Future Environmentalists? A "Hearts and Minds" Campaign at the Zoo

Behavioral economists are studying how framing issues and the setting where we are located affects our willingness to absorb information and how it affects our actions in markets (see Laibon's paper on cue-theory).   For those Cambridge Ph.D. students seeking a dissertation topic. I suggest that they go to the zoo.  This NY Times article  discusses that zoos are now educating attendees about climate change issues.  Why? Some of this may be the preferences of the zoomaster but perhaps they have read David Laibson's work and they are aware that the type of person who self selects to go to the zoo is open minded about learning about nature and may be in the mood to be "educated".   From my experience at the Bronx Zoo in the 1970s, I would guess that young people are a large share of the attendees.  Could attending the zoo and receiving the information "treatment" shift their preferences forever?  Do you believe that the young are malleable?

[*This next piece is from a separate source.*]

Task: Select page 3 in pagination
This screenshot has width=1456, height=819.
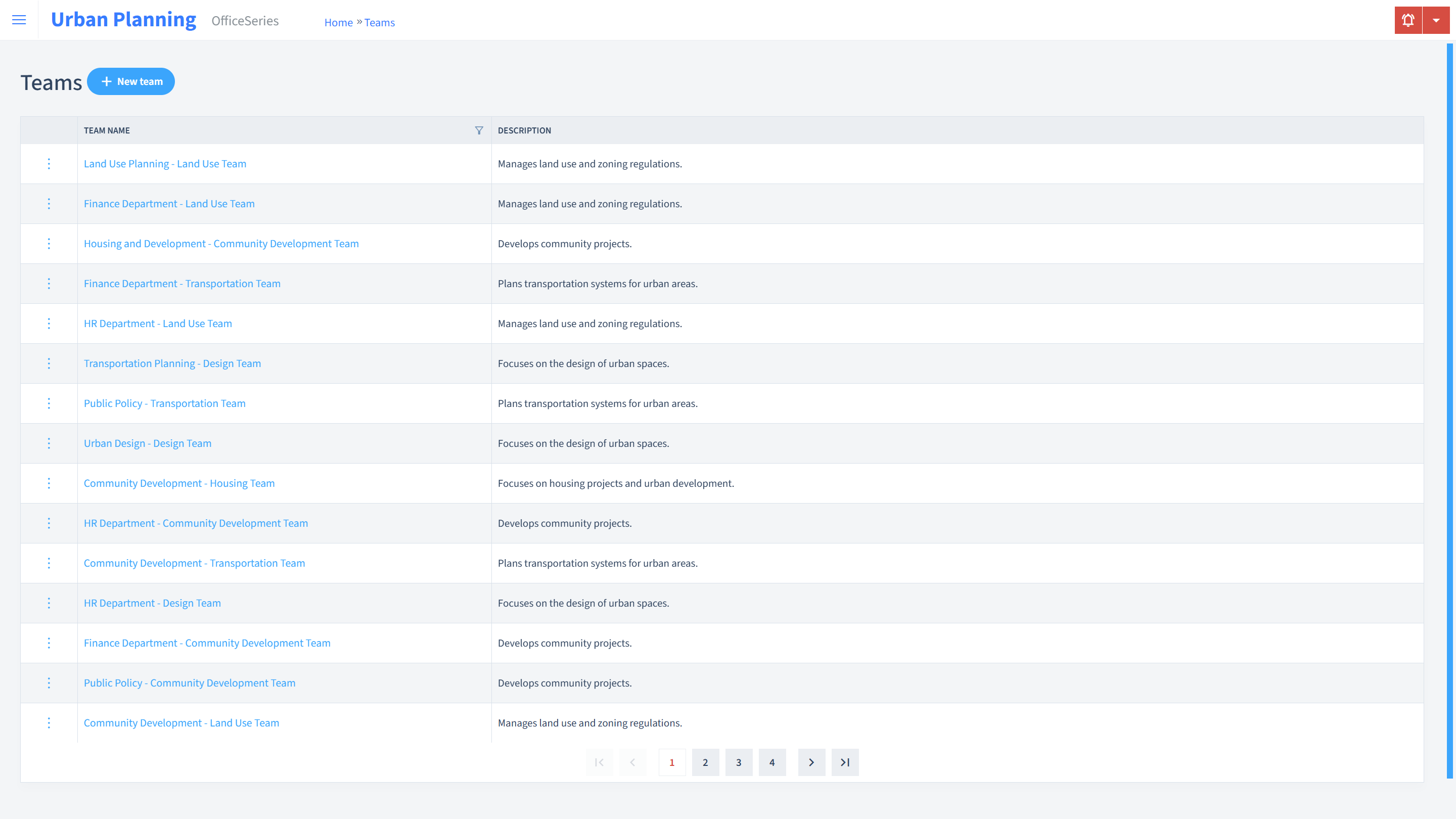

As I have said several times, we do not know the root sources of environmentalism.  Why doesn't Dick Cheney live in Berkeley?  Field experiments at the zoo might help.  I have friends in China who are trying to exploit the fact that Mao dictated that different books be used as class texts in different parts of the nation and that some of these books were more "pro-green" than others. That is a nice natural experiment on the long run determinants of environmentalism.   So, young Ph.D. candidates, get thee to a zoo!  (how is that for a Shakespeare paraphrase?)